Ayatollah Ali Khamenei, the Supreme Leader of Iran, recently took to Twitter and compared the creation of the State of Israel to the COVID-19 virus. He wrote: Some argue that the Zionist regime is a reality that the region must come to terms with. Today the #Covid_19 is a reality; should it be accepted or fought?! The long-lasting virus of Zionism will be uprooted thanks to the determination and faith of the youth. #Covid1948.

Although Mr. Khamenei is not a doctor, I would agree with his diagnosis, but not his prognosis. I agree with Mr. Khamenei that Israel may be a virus, but not the type he is referring to. In medicine, there are many types of bacteria and viruses—some of which are bad for us, like COVID-19, and some good for us. Bacteriophages (or “phages”), for instance, are viruses that infect and destroy specific bacteria. Mr. Khamenei can thank these therapeutic phages for treating his streptococcus and other bacterial pathogens.

To determine whether Israel is a harmful virus, as Mr. Khamenei suggests, let’s take a look at what Israel has contributed to the world, and compare Israel and Iran in a few key metrics of a healthy society to see which country is the harmful virus that needs to be eradicated and which is the good virus helping the world become a better place.

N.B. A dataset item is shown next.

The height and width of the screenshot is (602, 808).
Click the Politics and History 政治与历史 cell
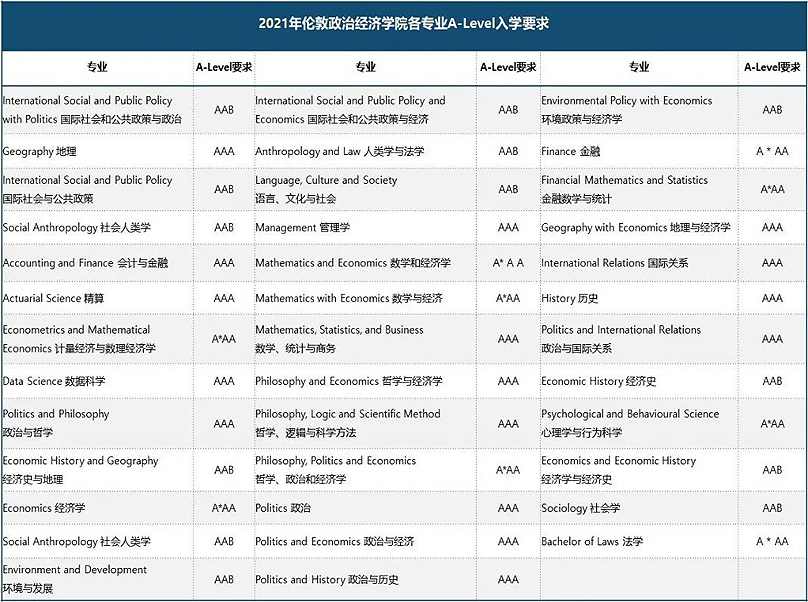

To start, Israel has invented Azilect to treat Parkinson’s and Copaxone to treat multiple scleroses. I am sure that Mr. Khamenei would be delighted to know that his USB and the first VoIP were developed in Israel, too. Not to mention drip irrigation, Waze, Wix and many more medical devices and discoveries. I think it’s safe to say that Israel has been saving lives of many people around the world thanks to these inventions.

When Ali Khamenei became president of Iran (1981-89), the country’s GDP per capita (current USD) was ranked 55th in the world. Under his presidency, Iran’s ranking dropped to 72nd place. How did Israel perform between those years? They were stagnant at 35th place.

In 1989, Khamenei became the Supreme Leader of his country. While Israel’s ranking has risen from 1989 to 2017 (the last year the World Bank has data on Iran) from 35th place to 25th, Iran continued dropping to 107th place worldwide.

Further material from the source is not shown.